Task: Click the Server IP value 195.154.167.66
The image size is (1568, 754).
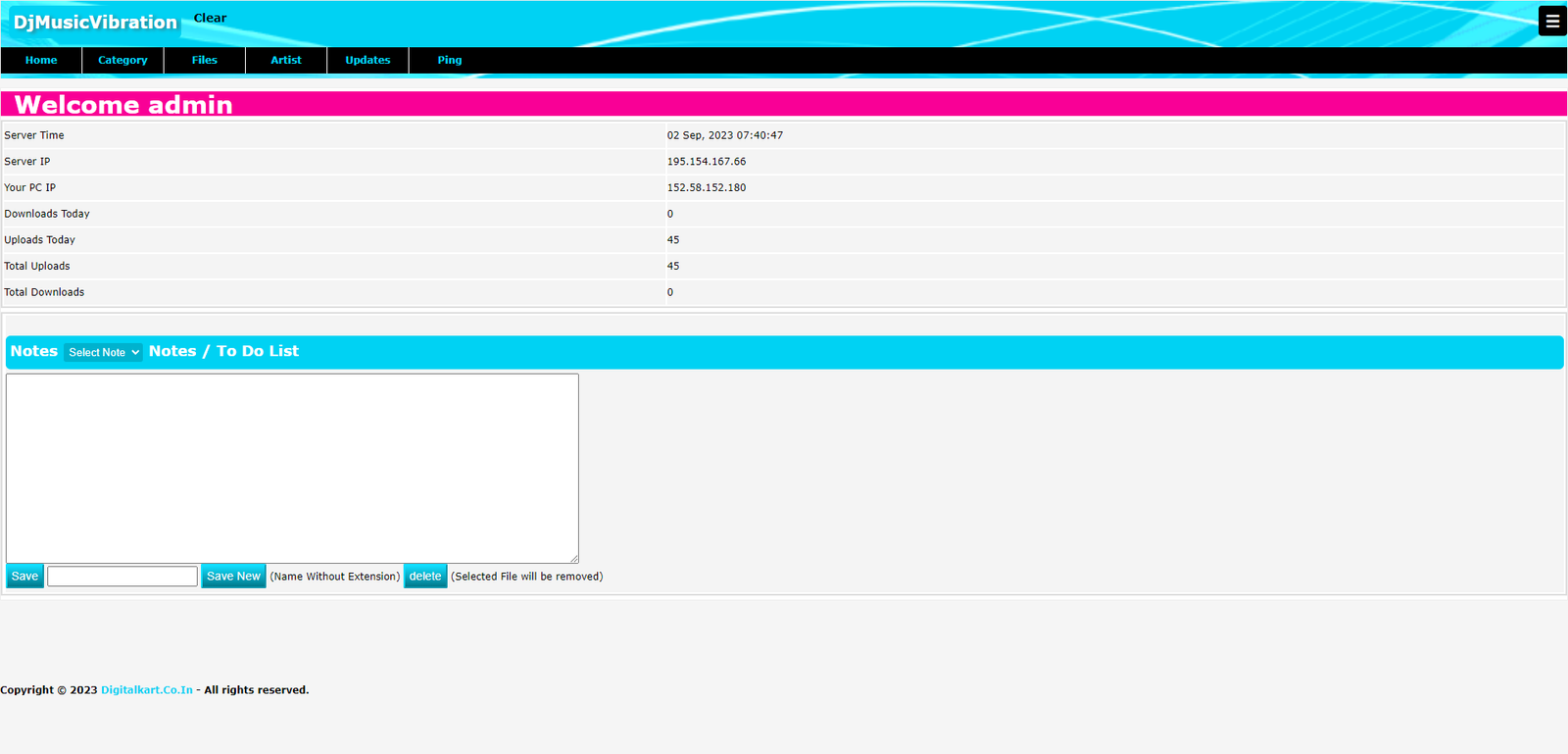Action: [x=707, y=162]
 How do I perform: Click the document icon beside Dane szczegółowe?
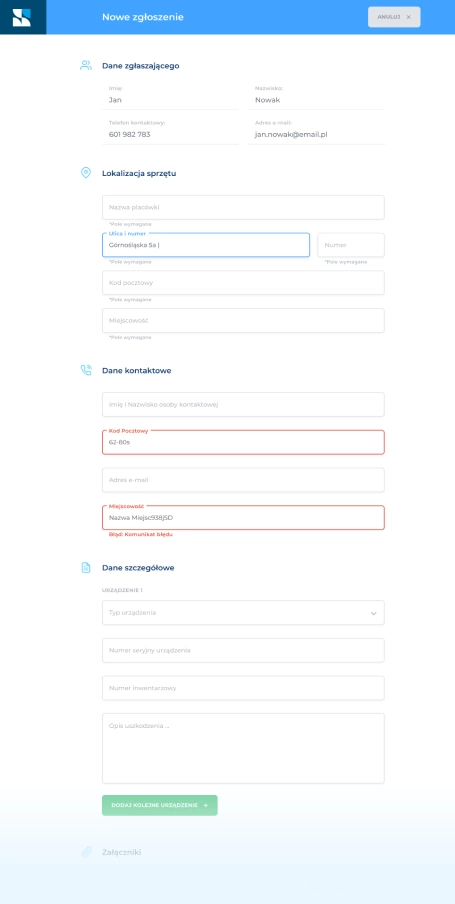tap(86, 567)
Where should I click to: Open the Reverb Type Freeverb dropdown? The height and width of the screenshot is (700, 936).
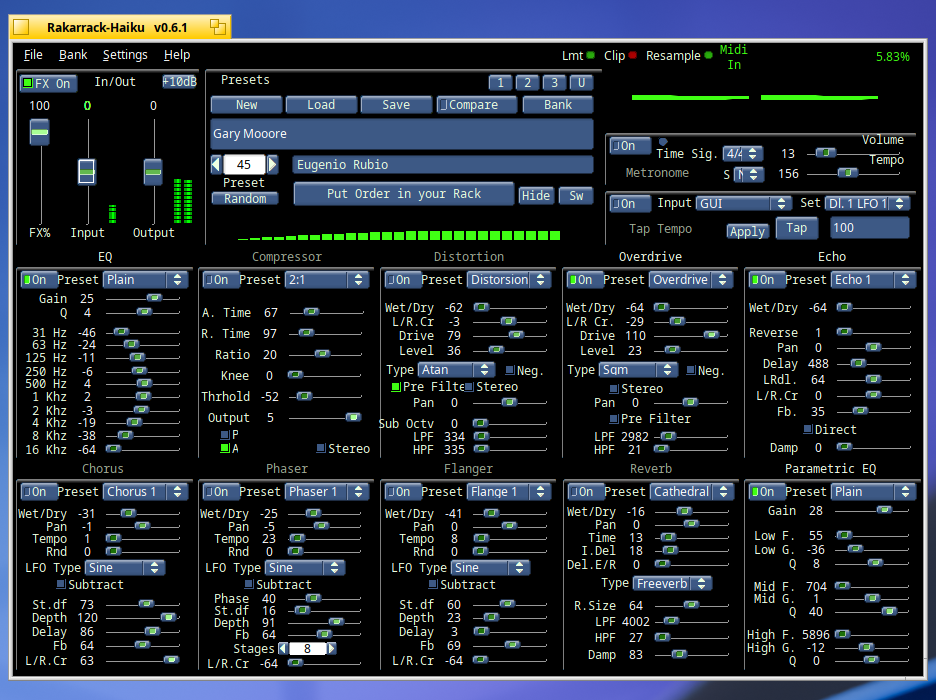672,583
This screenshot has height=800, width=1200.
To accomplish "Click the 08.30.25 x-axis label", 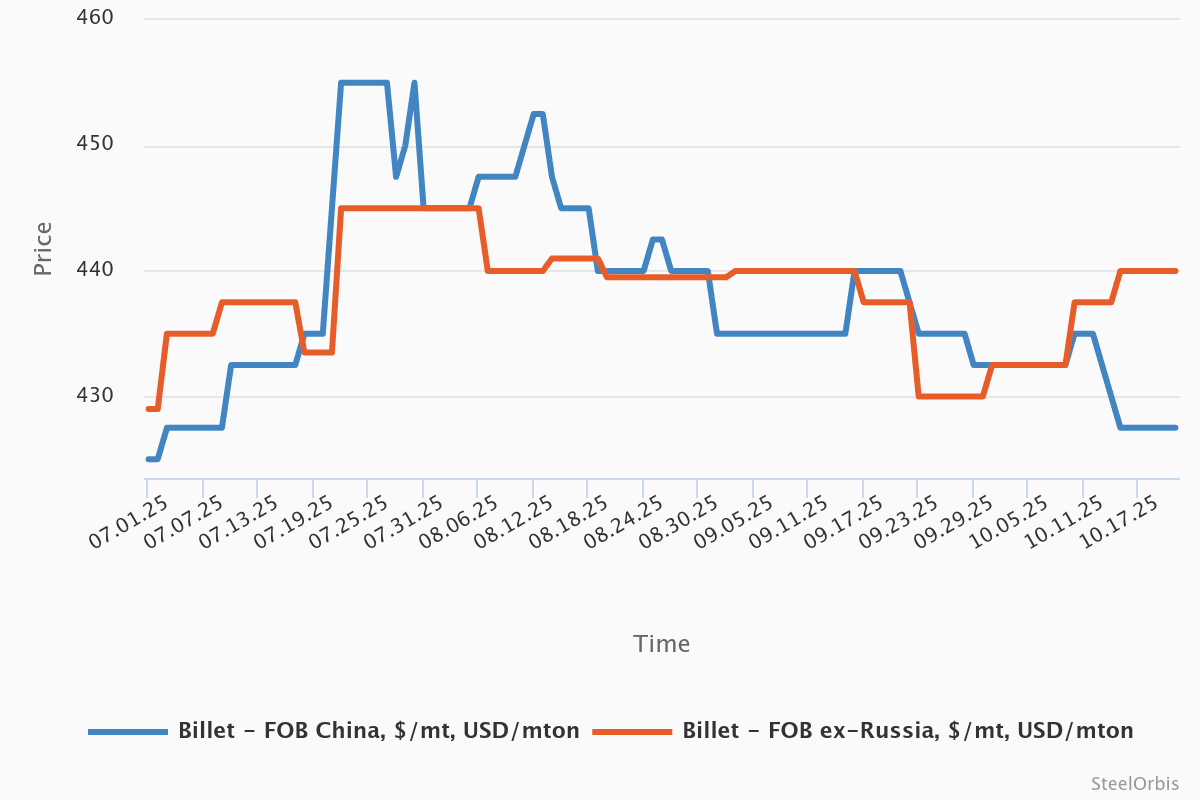I will pyautogui.click(x=678, y=524).
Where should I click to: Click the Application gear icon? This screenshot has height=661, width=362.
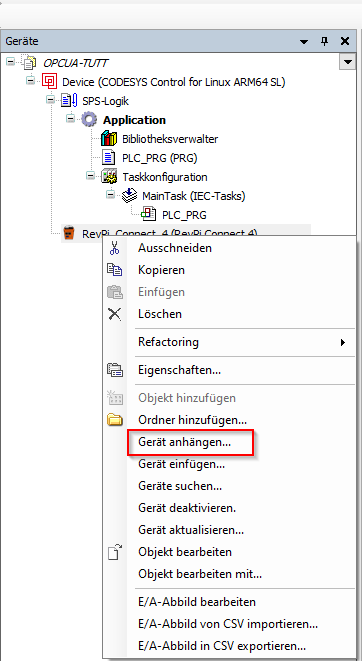pyautogui.click(x=89, y=120)
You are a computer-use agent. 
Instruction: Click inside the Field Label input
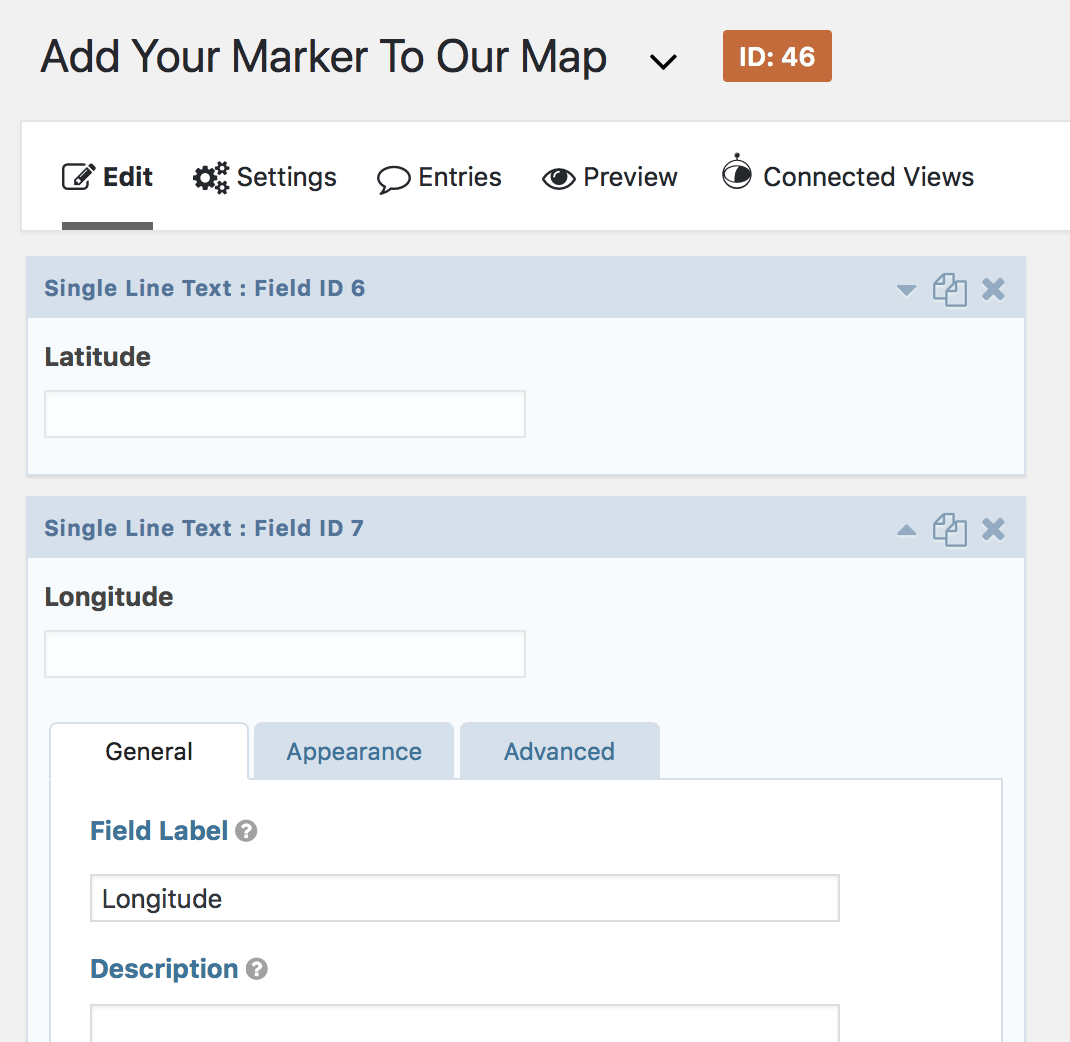(x=464, y=898)
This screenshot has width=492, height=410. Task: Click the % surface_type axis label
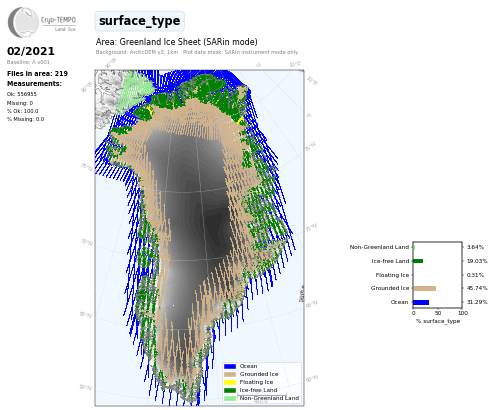click(x=438, y=321)
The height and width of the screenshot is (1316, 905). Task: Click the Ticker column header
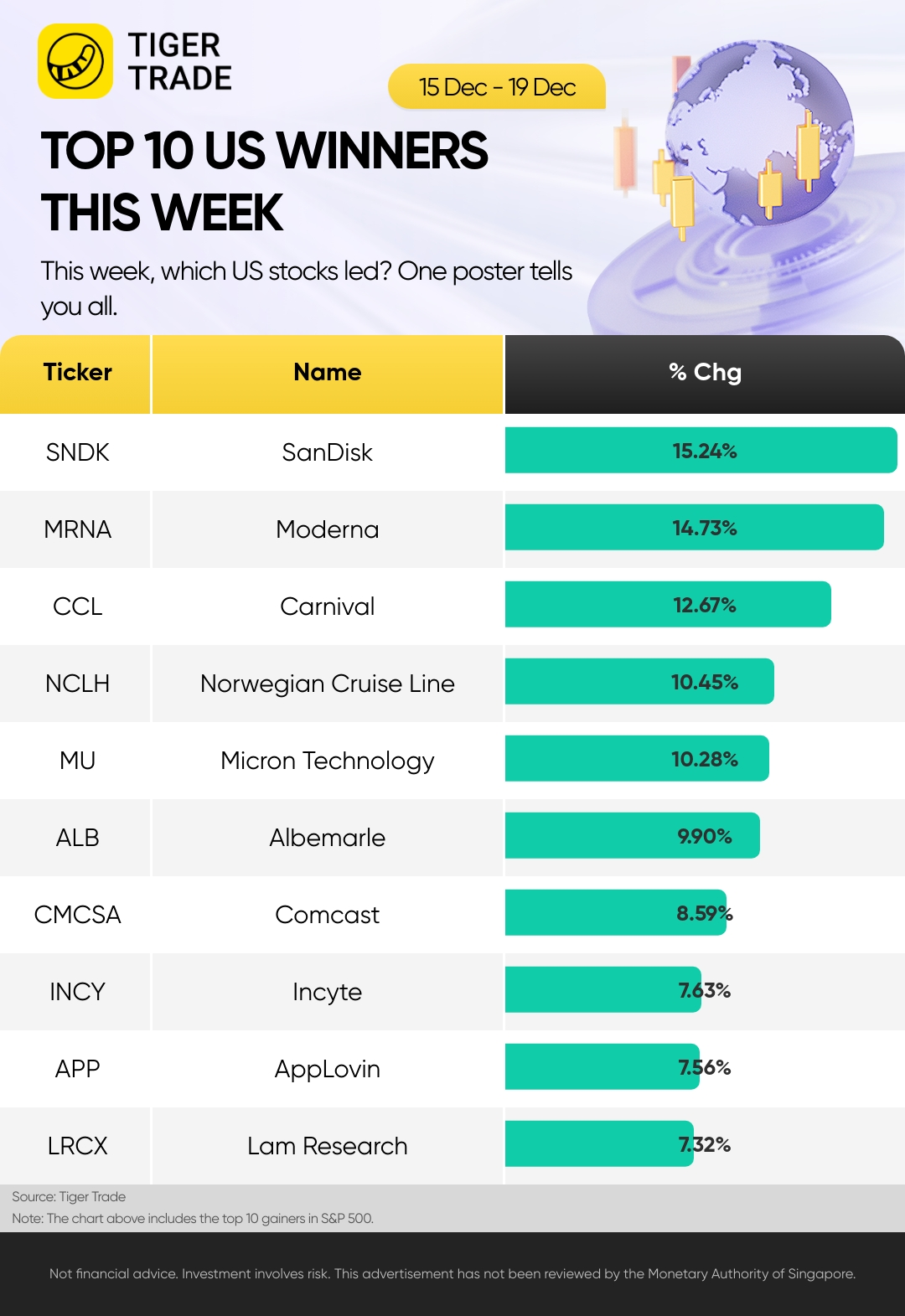coord(77,373)
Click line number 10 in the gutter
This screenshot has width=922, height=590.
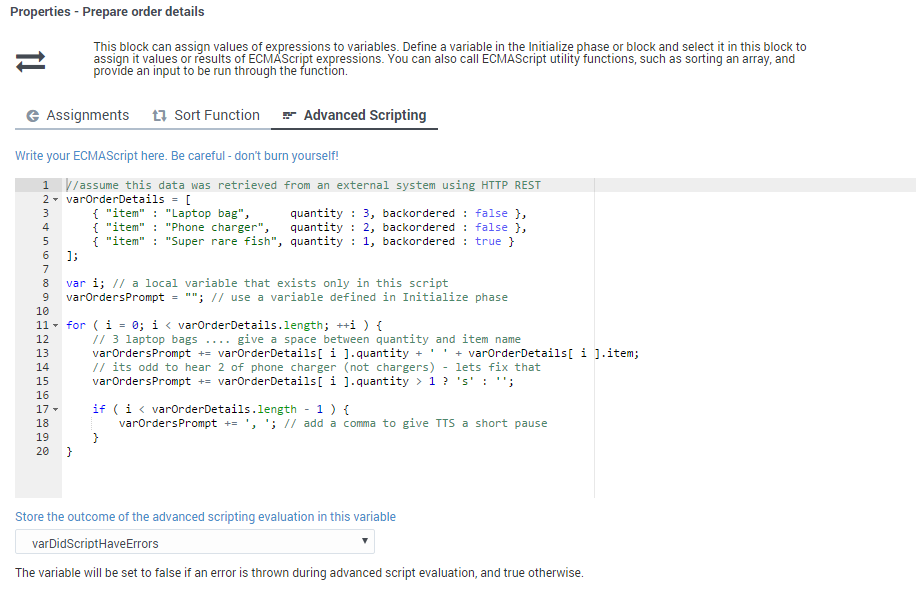point(43,312)
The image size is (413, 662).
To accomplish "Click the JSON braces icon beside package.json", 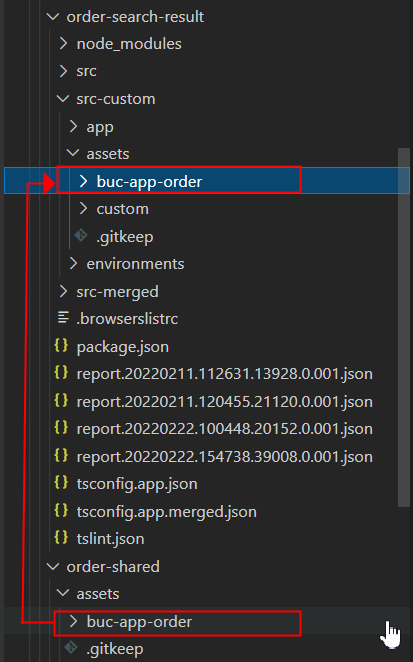I will [x=61, y=346].
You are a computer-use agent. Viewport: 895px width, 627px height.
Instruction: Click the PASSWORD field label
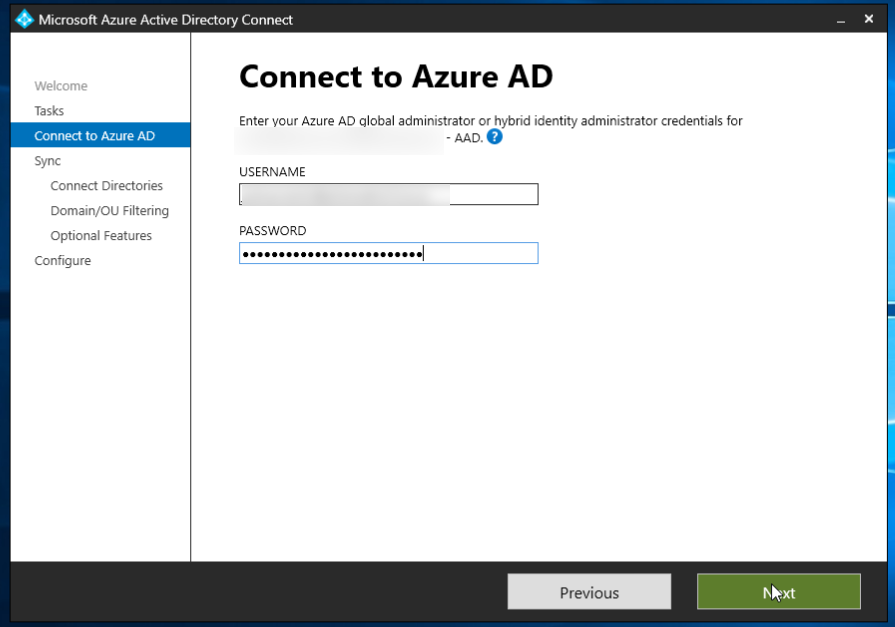[272, 231]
# # # # # # #
Give the number of lines above that contain the word "agent", with no other text.

2